Journal of Cancer Therapeutics & Research

Journal of Cancer Therapeutics & Research

ISSN 2049-7962
Original Research

Cardiovascular comorbidities among patients with metastatic colorectal cancer

JA Overbeek1, Zhongyun Zhao2*, MPP Van Herk-Sukel1, BL Barber2 and RMC Herings1

*Corresponding author: Zhongyun Zhao zhongyun@amgen.com

2. Amgen Inc, One Amgen Center Drive, Thousand Oaks, CA, USA.


Author Affiliations

1. PHARMO Institute for Drug Outcomes Research, AE Utrecht, The Netherlands.
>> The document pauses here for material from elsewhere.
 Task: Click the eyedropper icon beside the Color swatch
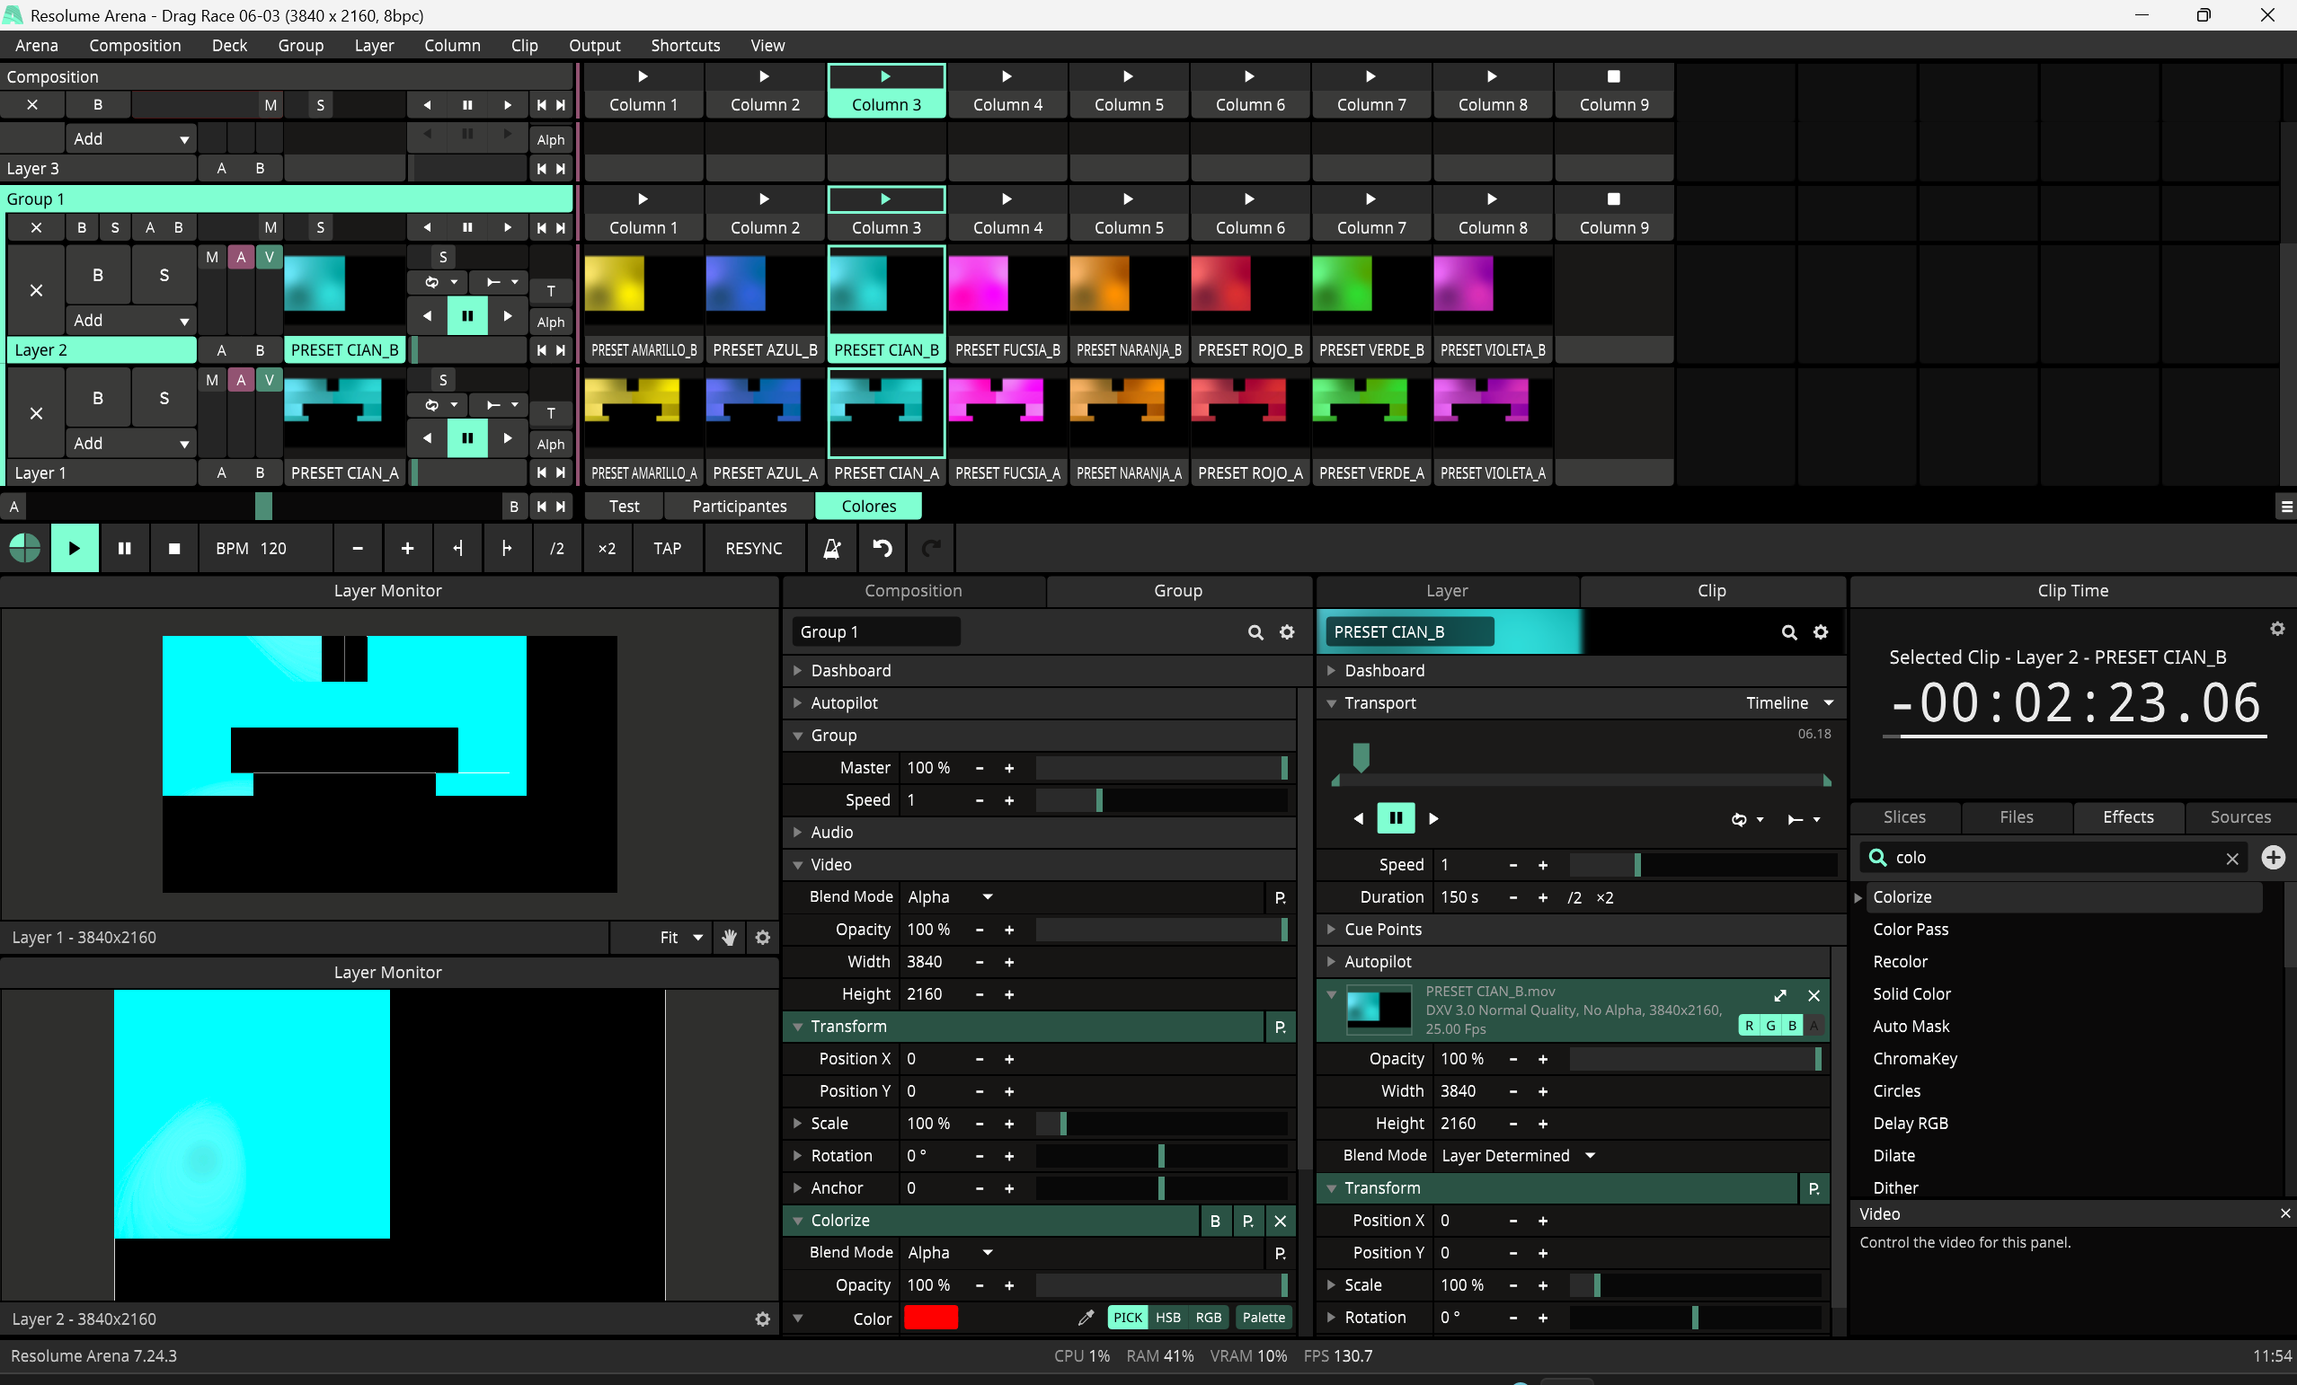tap(1085, 1317)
Email: JA Overbeek  jetty.overbeek@pharmo.nl - MPP Va Herk-Sukel myrthe.van.herk@pharmo.nl - BL Barber blbarber@amgen.com - RMC Herings ron.herings@pharmo.nl

Abstract


Aim: As comorbidities may impact treatment decisions, prognoses and quality of care, this study determined the rate of comorbid cardiovascular diseases in patients with metastatic colorectal cancer (mCRC).

Methods: From the PHARMO Record Linkage System in The Netherlands, all patients with a hospital discharge code for CRC and distant metastasis from 2000–2008 were selected. Prevalent cardiovascular comorbidities were assessed during the 12 months prior to the index date (the first discharge diagnosis defining metastases). Cardiovascular comorbidities were captured using cardiovascular drug use and hospital admission data. 2964 patients with mCRC were included in the analysis. Mean (± standard deviation) age at diagnosis was 68 (± 12) years and 53% were male.
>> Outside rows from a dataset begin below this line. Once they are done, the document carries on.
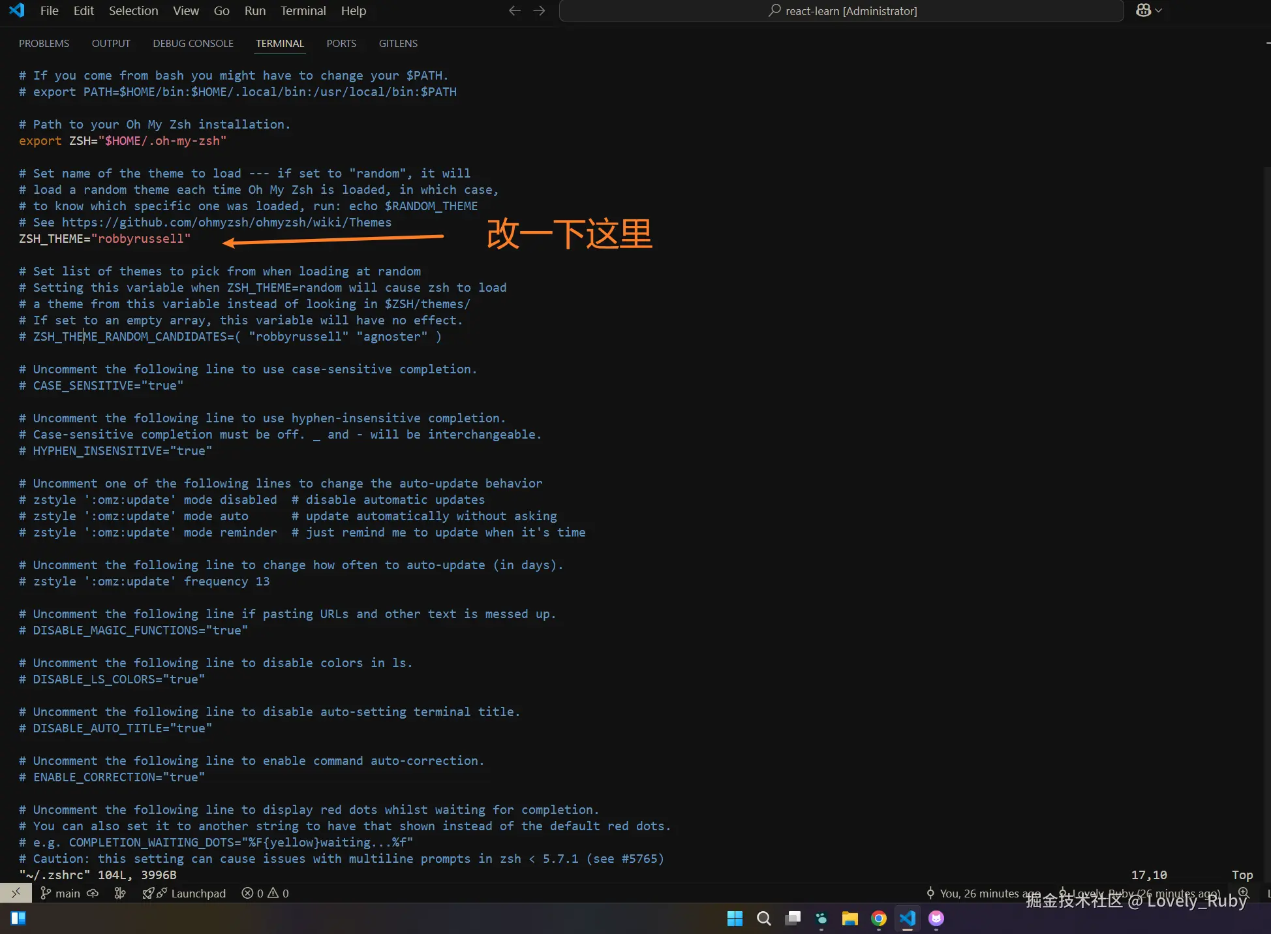Click the remote window indicator icon
The image size is (1271, 934).
click(16, 893)
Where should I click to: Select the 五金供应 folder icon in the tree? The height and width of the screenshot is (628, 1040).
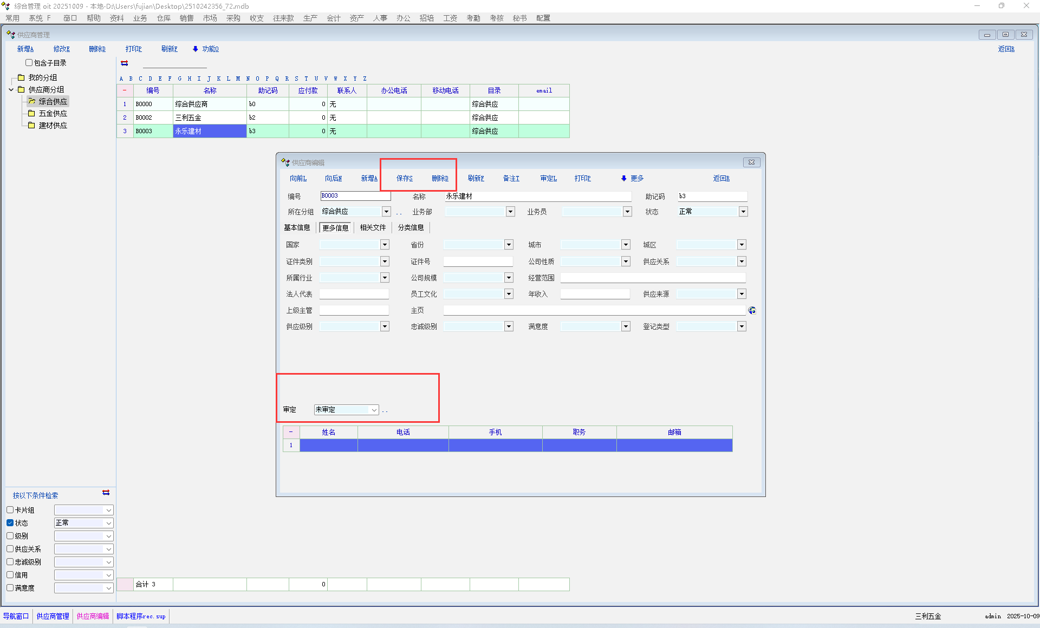tap(31, 113)
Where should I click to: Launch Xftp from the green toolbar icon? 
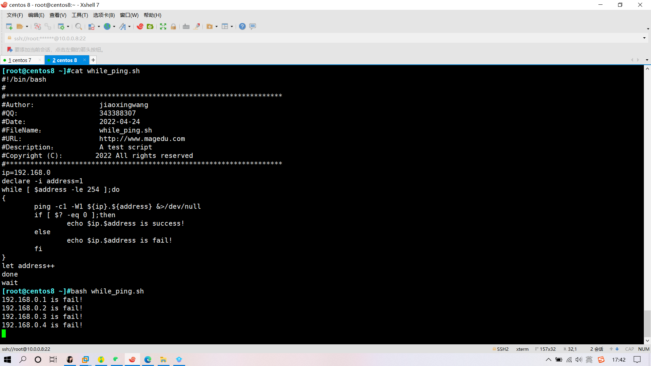click(150, 26)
Results: Cardiovascular comorbidities were observed in 52% of patients. Of patients identified by drug use, the most commonly used agents were antithrombotic agents (54%), beta-blocking agents (46%), and agents acting on the renin-angiotensin system (45%). Of patients hospitalised for cardiovascular comorbidities, about one-third were hospitalised for cardiac dysrhythmia (39%), followed by congestive heart failure (19%) and hypertension (18%).

Conclusions: Cardiovascular comorbidities are common in patients with mCRC, which is likely to be explained by the high mean age at diagnosis. Consideration of these conditions should be integral to the treatment strategy in individual patients with mCRC.